[BEGIN Record excerpts]
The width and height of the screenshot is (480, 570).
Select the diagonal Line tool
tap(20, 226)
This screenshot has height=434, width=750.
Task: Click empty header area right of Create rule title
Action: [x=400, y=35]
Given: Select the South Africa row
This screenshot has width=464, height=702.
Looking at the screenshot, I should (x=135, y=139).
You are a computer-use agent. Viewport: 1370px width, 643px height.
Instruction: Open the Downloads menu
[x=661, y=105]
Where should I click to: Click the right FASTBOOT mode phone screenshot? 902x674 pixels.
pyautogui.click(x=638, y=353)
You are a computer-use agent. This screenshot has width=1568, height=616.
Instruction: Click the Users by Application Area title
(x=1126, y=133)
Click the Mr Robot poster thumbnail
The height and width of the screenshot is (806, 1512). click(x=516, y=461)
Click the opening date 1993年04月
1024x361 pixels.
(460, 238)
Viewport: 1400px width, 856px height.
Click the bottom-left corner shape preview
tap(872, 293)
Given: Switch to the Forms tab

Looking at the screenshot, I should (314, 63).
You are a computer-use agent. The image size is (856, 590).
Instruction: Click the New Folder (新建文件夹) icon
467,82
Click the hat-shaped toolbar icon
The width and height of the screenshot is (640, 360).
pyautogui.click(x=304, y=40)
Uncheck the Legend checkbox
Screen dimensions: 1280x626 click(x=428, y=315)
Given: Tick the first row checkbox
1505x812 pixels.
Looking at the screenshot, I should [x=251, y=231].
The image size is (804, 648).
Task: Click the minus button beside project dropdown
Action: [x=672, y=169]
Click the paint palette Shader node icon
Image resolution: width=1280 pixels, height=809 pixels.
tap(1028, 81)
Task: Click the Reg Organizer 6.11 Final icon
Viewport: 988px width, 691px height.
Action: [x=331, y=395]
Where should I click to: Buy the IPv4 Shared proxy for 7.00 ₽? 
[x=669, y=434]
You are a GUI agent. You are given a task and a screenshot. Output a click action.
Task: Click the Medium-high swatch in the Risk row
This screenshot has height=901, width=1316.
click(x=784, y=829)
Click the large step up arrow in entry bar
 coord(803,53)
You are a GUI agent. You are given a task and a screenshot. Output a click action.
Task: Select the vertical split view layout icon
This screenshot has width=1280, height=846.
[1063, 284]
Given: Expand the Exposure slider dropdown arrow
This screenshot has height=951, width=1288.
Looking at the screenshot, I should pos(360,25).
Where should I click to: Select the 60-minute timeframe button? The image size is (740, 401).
[END Record excerpts]
Prompt >>
Please copy the lines above word for word, all of them.

Task output >>
The width and height of the screenshot is (480, 570).
Select the diagonal Line tool
tap(20, 226)
This screenshot has height=434, width=750.
Task: Click empty header area right of Create rule title
Action: [x=400, y=35]
Given: Select the South Africa row
This screenshot has width=464, height=702.
Looking at the screenshot, I should (x=135, y=139).
You are a computer-use agent. Viewport: 1370px width, 643px height.
Instruction: Open the Downloads menu
[x=661, y=105]
Where should I click to: Click the right FASTBOOT mode phone screenshot? 902x674 pixels.
pyautogui.click(x=638, y=353)
You are a computer-use agent. This screenshot has width=1568, height=616.
Instruction: Click the Users by Application Area title
(x=1126, y=133)
Click the Mr Robot poster thumbnail
The height and width of the screenshot is (806, 1512). click(x=516, y=461)
Click the opening date 1993年04月
1024x361 pixels.
(460, 238)
Viewport: 1400px width, 856px height.
Click the bottom-left corner shape preview
tap(872, 293)
Given: Switch to the Forms tab

Looking at the screenshot, I should (314, 63).
You are a computer-use agent. The image size is (856, 590).
Instruction: Click the New Folder (新建文件夹) icon
467,82
Click the hat-shaped toolbar icon
The width and height of the screenshot is (640, 360).
pyautogui.click(x=304, y=40)
Uncheck the Legend checkbox
Screen dimensions: 1280x626 click(x=428, y=315)
Given: Tick the first row checkbox
1505x812 pixels.
Looking at the screenshot, I should [x=251, y=231].
The image size is (804, 648).
Task: Click the minus button beside project dropdown
Action: [x=672, y=169]
Click the paint palette Shader node icon
Image resolution: width=1280 pixels, height=809 pixels.
tap(1028, 81)
Task: Click the Reg Organizer 6.11 Final icon
Viewport: 988px width, 691px height.
Action: [x=331, y=395]
Where should I click to: Buy the IPv4 Shared proxy for 7.00 ₽? 
[x=669, y=434]
You are a GUI agent. You are given a task and a screenshot. Output a click action.
Task: Click the Medium-high swatch in the Risk row
This screenshot has height=901, width=1316.
click(x=784, y=829)
Click the large step up arrow in entry bar
 coord(803,53)
You are a GUI agent. You are given a task and a screenshot. Output a click action.
Task: Select the vertical split view layout icon
This screenshot has width=1280, height=846.
[1063, 284]
Given: Expand the Exposure slider dropdown arrow
This screenshot has height=951, width=1288.
Looking at the screenshot, I should pos(360,25).
Where should I click to: Select the 60-minute timeframe button? The image size is (740, 401).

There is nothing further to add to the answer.